----- Data shown
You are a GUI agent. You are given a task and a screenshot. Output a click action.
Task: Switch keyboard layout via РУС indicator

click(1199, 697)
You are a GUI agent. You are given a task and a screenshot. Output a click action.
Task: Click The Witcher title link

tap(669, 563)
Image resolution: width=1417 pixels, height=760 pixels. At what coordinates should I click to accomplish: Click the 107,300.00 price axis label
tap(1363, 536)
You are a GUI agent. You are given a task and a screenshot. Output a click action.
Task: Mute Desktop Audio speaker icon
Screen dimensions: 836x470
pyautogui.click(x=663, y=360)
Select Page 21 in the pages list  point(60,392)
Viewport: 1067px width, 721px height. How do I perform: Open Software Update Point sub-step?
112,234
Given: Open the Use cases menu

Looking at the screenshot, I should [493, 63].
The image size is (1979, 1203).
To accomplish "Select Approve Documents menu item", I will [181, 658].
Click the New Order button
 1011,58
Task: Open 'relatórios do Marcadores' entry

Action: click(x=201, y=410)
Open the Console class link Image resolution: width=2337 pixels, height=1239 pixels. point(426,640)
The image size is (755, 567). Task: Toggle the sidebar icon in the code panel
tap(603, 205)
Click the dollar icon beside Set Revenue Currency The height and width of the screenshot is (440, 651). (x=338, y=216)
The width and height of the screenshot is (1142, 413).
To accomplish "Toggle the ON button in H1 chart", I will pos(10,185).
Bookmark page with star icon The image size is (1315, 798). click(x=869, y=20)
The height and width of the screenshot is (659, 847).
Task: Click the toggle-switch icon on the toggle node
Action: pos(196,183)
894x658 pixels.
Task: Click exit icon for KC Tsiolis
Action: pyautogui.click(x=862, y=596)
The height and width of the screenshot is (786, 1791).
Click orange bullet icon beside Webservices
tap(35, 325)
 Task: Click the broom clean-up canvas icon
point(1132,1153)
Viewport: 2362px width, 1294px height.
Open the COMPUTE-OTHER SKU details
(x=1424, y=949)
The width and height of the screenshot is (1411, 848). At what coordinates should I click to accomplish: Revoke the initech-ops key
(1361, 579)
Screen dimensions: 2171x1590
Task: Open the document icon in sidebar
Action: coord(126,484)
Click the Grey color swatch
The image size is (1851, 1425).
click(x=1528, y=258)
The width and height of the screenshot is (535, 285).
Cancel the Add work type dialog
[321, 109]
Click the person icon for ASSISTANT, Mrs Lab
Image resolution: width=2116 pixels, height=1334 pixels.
----------
* Required work: Beginning with the line that holds "Click the dollar", restate word for word every line down to the end of the data, and only those lines.

* Answer space:
Click the dollar icon beside Set Revenue Currency The height and width of the screenshot is (440, 651). (x=338, y=216)
The width and height of the screenshot is (1142, 413).
To accomplish "Toggle the ON button in H1 chart", I will pos(10,185).
Bookmark page with star icon The image size is (1315, 798). click(x=869, y=20)
The height and width of the screenshot is (659, 847).
Task: Click the toggle-switch icon on the toggle node
Action: pos(196,183)
894x658 pixels.
Task: Click exit icon for KC Tsiolis
Action: pyautogui.click(x=862, y=596)
The height and width of the screenshot is (786, 1791).
Click orange bullet icon beside Webservices
tap(35, 325)
 Task: Click the broom clean-up canvas icon
point(1132,1153)
Viewport: 2362px width, 1294px height.
Open the COMPUTE-OTHER SKU details
(x=1424, y=949)
The width and height of the screenshot is (1411, 848). At what coordinates should I click to accomplish: Revoke the initech-ops key
(1361, 579)
Screen dimensions: 2171x1590
Task: Open the document icon in sidebar
Action: coord(126,484)
Click the Grey color swatch
The image size is (1851, 1425).
click(x=1528, y=258)
The width and height of the screenshot is (535, 285).
Cancel the Add work type dialog
[321, 109]
Click the person icon for ASSISTANT, Mrs Lab
Image resolution: width=2116 pixels, height=1334 pixels.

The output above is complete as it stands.